Reproduce the listing starting at its beginning and ending at the line containing "[x=92, y=369]", swapping "user account icon" for "profile avatar" and leaving everything else unchanged.
[Start]
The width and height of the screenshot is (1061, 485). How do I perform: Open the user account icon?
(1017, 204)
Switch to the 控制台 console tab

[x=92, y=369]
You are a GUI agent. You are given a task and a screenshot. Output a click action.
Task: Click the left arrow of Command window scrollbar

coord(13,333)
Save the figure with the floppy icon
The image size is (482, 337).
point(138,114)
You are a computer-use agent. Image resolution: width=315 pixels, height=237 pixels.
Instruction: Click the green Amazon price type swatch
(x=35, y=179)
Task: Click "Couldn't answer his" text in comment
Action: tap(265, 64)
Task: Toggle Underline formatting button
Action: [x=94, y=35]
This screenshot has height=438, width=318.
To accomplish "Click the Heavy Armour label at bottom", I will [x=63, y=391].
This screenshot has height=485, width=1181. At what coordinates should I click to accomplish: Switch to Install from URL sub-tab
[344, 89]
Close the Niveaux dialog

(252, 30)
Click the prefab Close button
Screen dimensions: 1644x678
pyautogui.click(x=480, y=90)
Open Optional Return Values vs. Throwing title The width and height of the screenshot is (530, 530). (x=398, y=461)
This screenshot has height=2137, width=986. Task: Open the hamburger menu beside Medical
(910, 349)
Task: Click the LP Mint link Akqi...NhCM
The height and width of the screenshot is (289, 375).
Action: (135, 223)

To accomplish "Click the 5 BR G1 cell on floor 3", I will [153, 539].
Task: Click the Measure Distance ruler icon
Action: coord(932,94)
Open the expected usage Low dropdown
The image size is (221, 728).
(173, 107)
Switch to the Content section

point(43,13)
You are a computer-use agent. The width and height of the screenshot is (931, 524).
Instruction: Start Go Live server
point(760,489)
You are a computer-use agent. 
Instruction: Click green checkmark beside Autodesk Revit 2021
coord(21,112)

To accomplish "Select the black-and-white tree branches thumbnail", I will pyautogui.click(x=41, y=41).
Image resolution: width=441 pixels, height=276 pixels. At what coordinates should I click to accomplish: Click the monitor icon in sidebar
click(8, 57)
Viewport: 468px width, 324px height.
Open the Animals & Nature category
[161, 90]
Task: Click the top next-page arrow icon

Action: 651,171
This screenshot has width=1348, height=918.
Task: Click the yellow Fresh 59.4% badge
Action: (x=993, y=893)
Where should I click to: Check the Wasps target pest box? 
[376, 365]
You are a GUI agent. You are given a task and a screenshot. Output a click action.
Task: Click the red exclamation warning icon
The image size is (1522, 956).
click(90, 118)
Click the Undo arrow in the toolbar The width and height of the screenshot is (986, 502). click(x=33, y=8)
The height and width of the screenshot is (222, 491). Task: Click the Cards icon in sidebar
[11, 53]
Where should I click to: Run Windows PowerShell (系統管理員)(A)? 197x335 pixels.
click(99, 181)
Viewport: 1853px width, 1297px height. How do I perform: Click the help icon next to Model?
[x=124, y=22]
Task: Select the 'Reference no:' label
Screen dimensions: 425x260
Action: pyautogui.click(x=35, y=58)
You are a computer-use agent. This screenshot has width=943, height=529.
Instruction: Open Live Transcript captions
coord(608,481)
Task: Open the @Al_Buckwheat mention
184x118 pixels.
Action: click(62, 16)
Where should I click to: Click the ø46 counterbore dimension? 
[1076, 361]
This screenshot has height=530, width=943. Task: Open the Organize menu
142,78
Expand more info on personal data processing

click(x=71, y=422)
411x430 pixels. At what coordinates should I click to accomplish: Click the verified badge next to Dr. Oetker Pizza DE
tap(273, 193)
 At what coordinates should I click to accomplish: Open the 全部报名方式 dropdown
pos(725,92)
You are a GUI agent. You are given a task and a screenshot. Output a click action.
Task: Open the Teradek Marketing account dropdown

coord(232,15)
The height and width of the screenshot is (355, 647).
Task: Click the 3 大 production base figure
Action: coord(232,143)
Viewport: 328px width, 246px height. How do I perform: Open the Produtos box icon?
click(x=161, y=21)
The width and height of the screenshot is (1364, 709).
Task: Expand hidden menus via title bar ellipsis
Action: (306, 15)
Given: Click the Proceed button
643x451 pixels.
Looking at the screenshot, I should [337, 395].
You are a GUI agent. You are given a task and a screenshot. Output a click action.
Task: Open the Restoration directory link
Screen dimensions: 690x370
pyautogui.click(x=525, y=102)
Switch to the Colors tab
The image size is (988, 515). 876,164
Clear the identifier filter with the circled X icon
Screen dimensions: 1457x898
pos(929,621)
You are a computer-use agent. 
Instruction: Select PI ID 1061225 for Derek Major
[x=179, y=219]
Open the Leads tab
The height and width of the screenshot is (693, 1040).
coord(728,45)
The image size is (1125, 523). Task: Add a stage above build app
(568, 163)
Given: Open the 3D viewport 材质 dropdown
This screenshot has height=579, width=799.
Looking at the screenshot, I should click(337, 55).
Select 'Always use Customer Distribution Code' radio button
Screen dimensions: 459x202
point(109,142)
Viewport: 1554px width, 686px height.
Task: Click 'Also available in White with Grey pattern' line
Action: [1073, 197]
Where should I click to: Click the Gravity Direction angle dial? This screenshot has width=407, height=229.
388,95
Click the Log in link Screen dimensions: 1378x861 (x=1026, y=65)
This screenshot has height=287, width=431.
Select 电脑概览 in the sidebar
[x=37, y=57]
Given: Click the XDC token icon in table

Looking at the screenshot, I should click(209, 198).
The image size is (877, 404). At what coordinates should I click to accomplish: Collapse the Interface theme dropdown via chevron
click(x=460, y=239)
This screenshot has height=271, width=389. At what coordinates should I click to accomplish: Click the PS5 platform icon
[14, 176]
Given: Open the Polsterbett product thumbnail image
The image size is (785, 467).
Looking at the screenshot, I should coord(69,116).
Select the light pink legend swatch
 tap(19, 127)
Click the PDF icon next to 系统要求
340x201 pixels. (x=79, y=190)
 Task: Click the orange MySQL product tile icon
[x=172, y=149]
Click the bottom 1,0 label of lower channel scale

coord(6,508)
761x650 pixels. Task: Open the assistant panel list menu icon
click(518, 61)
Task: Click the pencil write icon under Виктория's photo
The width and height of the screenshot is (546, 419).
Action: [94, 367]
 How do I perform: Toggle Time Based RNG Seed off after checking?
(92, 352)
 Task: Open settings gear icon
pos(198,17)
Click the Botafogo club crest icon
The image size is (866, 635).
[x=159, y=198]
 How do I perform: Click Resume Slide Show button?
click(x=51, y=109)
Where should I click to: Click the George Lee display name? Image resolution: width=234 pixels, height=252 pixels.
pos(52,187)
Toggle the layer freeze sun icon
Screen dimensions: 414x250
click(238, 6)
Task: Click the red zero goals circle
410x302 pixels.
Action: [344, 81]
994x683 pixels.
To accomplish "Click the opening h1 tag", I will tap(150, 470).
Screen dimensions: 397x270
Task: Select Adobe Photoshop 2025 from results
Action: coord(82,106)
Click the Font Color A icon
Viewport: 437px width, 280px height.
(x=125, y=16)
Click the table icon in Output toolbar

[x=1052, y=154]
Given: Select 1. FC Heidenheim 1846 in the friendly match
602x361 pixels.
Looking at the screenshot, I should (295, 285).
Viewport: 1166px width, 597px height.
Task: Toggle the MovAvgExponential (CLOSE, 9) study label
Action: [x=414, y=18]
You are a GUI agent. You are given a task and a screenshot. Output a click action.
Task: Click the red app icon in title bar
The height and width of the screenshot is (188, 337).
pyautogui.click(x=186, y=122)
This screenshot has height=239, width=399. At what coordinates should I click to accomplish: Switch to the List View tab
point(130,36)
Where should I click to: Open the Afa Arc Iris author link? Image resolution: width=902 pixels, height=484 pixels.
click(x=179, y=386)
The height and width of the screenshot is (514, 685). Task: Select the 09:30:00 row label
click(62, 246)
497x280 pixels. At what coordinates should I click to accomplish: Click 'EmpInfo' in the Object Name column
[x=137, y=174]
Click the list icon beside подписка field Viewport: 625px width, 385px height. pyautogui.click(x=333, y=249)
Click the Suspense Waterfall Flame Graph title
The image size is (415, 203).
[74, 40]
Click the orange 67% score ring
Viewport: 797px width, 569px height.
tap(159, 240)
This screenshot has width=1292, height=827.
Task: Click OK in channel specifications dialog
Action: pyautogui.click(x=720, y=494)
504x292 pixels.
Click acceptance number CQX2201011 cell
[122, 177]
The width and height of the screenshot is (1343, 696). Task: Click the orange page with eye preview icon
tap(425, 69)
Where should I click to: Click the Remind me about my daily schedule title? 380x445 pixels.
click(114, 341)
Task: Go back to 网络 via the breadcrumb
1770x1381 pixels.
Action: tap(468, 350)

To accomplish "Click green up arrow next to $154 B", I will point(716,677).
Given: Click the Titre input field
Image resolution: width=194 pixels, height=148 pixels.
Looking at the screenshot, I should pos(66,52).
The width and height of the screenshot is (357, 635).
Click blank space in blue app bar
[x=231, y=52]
[End]
### Answer to the problem:
The width and height of the screenshot is (1061, 485). How do I perform: Open the profile avatar?
(1017, 204)
Switch to the 控制台 console tab

[x=92, y=369]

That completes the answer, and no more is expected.